With a 1.5-hour duration, this tour is built for focus. You won’t get time to wander off-topic or linger at every corner. That’s good, honestly. It means you’re paying for a guided narrative, not for someone to point at buildings from 50 meters away.
Start times listed:
- 3:30 PM meeting at the Golden Tours Open Top bus stop 9 near Tower Hill
- 6:00 PM meeting at Tower Hill Underground, exiting and waiting near the Tower Hill Tram ice cream refreshments stand
Because the end point returns you to the meeting area, plan the rest of your evening around getting back in time—especially if you want dinner or a show.
Practical prep:
- Wear shoes you can walk in for an hour and a half
- Bring a small layer for cooler weather (London shifts fast)
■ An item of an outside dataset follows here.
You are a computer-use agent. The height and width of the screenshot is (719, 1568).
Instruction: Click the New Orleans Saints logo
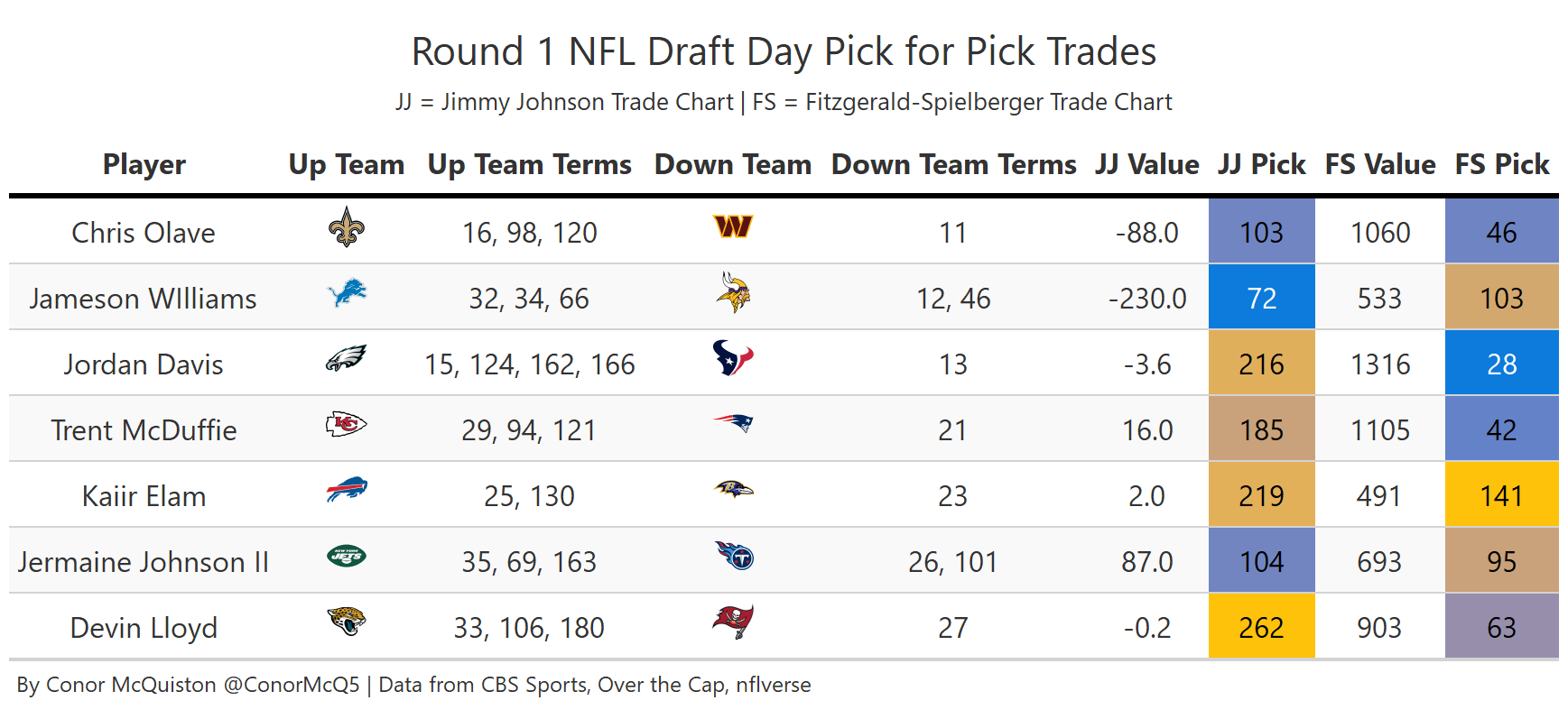(x=347, y=227)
- If you need a snack, grab one before you go since food and beverages aren’t included
And if you’re traveling with kids under 16, go in with the right expectations. This is a murder-story walk, and parental discretion is specifically noted.
Cost and value: what $20.20 gets you
At $20.20 per person, you’re paying for one thing: a guided walking route through specific Jack the Ripper-linked locations in Whitechapel. There’s no attraction admission bundled in, and there’s no food included. So the value comes down to the quality of the guide and the strength of the route.
This is the kind of tour where the price makes sense if you care about:
- a tight itinerary with real addresses and place-based storytelling
- a clear, timed narrative you can follow
- learning how myths formed around an unsolved case
If you’re expecting a museum experience with indoor exhibits, you’ll likely feel it’s too simple. But if you like walking London with a purpose, the cost lines up well with what you actually do for 90 minutes: follow a trail, hear the story, and leave with a stronger map of East London in your head.
Who should book this Jack the Ripper walking tour
You’ll enjoy this most if you:
- like crime history that’s tied to streets and geography
- want a guided story that separates facts and myths as it goes
- prefer short, focused walking tours over half-day plans
- are comfortable with a serious subject matter
It’s also a solid choice if you’re doing other London classics earlier in the day. The meeting point is anchored around Tower Hill, so you can pair this with nearby sights without needing complicated travel plans.
If you’re booking for a group that includes people who want only light sightseeing or total avoidance of violent details, you may want to think twice. The tour is frank about the crimes and the locations.
Should you book it?
Yes, book it if you want an East End route you can actually follow and a guide who can tell the Jack the Ripper story in a way that feels grounded in place. The best part is the focus: Trader’s Gate to Hanbury Street, with the case built stop by stop around places like Mitre Square, Goulston Street, and Anne Chapman’s discovery location.
Skip it if you’re after a big-time theater version of the story or if you need very clear meeting logistics to feel comfortable. In that case, do yourself a favor: arrive early, match the meeting spot instructions carefully for your time slot, and plan to start on time.
FAQ
FAQ
How long is the London Jack the Ripper walking tour?
The tour lasts 1.5 hours.
How much does the tour cost?
The price is $20.20 per person.
Where do I meet for the 3:30 PM tour?
For the 3:30 PM start, meet at the Golden Tours Open Top bus stop 9, Tower of London, Tower Hill, opposite, next to Tower Hill Station Tourist Bus Stop.
Where do I meet for the 6:00 PM tour?
For the 6:00 PM start, exit Tower Hill Underground Station and wait at the Tower Hill Tram, near the ice cream refreshments stand by the station exit.
What are the main streets and locations visited?
The walk includes Trader’s Gate, Aldgate High Street, Mitre Square, Goulston Street, Commercial Street, and Hanbury Street.
Does the tour include a guided guide?
Yes. A guided tour is included.
Is food or drink included?
No. Food and beverages are not included.
Is admission to attractions included?
No. Admission to attractions is not included.
What language is the tour guide speaking?
The live tour guide speaks English.
Can children join the tour?
Children under 16 can join at their parent’s discretion.